Segment Start: Data in this exercise

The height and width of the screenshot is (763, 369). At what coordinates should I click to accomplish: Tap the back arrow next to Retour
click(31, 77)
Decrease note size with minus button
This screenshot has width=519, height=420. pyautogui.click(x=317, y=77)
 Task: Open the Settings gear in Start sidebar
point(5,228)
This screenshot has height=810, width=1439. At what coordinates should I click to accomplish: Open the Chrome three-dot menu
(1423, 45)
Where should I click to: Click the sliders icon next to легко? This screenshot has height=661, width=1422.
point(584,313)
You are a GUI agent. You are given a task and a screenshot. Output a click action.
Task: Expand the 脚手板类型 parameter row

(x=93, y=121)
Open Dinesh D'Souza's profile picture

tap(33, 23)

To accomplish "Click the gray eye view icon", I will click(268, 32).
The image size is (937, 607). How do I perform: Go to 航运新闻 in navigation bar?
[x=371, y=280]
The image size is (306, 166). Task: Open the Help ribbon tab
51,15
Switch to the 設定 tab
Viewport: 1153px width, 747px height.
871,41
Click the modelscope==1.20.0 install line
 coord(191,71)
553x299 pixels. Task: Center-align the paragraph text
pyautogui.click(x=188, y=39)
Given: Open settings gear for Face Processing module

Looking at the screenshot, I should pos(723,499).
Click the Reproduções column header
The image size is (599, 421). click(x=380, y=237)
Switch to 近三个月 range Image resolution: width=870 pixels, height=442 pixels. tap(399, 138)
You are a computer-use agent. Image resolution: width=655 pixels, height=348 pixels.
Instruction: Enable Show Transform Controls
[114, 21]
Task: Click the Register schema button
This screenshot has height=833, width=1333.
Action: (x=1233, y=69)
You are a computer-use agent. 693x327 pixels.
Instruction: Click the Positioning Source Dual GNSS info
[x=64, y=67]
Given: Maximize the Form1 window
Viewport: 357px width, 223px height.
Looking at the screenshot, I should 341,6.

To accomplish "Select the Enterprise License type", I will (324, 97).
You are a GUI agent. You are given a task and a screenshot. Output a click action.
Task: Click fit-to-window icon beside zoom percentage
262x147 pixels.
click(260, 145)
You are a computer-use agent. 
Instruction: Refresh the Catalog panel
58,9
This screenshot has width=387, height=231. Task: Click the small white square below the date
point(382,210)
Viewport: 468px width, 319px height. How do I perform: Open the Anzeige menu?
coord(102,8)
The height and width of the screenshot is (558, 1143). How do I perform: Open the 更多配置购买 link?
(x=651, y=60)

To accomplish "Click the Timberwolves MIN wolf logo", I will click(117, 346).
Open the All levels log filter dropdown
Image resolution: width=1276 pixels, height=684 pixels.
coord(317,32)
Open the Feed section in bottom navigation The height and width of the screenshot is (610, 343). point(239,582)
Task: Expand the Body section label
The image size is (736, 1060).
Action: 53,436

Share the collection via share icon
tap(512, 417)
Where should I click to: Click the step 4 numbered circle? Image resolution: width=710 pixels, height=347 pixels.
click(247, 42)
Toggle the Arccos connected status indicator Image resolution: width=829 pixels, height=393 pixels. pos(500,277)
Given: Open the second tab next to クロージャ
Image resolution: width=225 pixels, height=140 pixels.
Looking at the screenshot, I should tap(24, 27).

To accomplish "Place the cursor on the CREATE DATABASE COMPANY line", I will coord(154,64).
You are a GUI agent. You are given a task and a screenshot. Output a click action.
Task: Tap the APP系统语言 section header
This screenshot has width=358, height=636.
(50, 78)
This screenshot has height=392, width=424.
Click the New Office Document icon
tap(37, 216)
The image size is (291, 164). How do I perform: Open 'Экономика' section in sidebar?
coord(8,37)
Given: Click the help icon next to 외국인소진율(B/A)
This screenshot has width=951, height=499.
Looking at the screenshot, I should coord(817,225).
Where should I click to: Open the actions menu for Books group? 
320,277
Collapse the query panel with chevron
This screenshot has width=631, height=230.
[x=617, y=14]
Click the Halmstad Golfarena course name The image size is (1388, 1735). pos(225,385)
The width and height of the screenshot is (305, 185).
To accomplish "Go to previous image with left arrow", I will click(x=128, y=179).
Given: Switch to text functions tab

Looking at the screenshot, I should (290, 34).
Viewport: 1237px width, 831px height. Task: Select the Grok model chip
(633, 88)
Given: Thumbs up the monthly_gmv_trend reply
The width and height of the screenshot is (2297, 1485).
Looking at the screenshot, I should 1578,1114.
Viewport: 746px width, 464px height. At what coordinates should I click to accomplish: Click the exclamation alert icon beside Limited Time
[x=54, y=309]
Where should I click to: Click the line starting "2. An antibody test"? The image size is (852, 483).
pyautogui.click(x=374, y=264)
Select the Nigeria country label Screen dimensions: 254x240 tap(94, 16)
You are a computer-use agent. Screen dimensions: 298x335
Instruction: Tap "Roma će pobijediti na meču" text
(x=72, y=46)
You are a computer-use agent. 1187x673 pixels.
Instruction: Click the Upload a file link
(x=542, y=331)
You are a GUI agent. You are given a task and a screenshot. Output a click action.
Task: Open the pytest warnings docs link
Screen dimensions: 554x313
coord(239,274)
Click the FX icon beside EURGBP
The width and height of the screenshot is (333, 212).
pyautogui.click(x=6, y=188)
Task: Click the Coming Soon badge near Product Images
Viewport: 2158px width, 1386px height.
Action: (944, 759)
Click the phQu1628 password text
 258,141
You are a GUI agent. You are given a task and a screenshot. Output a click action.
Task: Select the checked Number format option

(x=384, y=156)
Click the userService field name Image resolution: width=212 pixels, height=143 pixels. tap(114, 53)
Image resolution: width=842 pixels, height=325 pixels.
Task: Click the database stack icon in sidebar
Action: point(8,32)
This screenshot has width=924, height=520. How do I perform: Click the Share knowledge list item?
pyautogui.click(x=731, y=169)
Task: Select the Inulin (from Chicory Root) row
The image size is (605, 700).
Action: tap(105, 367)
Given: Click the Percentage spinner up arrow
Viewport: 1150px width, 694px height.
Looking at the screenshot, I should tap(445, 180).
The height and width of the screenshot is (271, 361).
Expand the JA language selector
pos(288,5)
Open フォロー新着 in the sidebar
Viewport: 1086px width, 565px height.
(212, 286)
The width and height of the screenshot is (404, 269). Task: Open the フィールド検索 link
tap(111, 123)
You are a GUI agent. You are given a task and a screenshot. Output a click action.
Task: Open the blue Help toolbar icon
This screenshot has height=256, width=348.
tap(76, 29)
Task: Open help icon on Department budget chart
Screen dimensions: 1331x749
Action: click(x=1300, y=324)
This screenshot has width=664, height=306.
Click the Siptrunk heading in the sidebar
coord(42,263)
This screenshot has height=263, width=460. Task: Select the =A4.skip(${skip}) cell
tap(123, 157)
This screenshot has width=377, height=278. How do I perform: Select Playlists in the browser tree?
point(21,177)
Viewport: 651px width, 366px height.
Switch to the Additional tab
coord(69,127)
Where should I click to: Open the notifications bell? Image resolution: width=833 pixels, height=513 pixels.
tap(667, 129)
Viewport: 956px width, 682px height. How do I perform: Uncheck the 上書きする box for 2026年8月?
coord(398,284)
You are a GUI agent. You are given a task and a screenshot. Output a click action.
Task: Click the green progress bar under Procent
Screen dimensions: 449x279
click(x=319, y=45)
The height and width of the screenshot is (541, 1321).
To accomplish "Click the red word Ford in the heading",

Segment End: Data in this exercise

Please make an exact copy of the lines above from the line with "Given: Open the second tab next to クロージャ" through the line with "This screenshot has height=392, width=424.", both ends included.

[Answer to this exercise]
Given: Open the second tab next to クロージャ
Image resolution: width=225 pixels, height=140 pixels.
Looking at the screenshot, I should tap(24, 27).

To accomplish "Place the cursor on the CREATE DATABASE COMPANY line", I will coord(154,64).
You are a GUI agent. You are given a task and a screenshot. Output a click action.
Task: Tap the APP系统语言 section header
This screenshot has width=358, height=636.
(50, 78)
This screenshot has height=392, width=424.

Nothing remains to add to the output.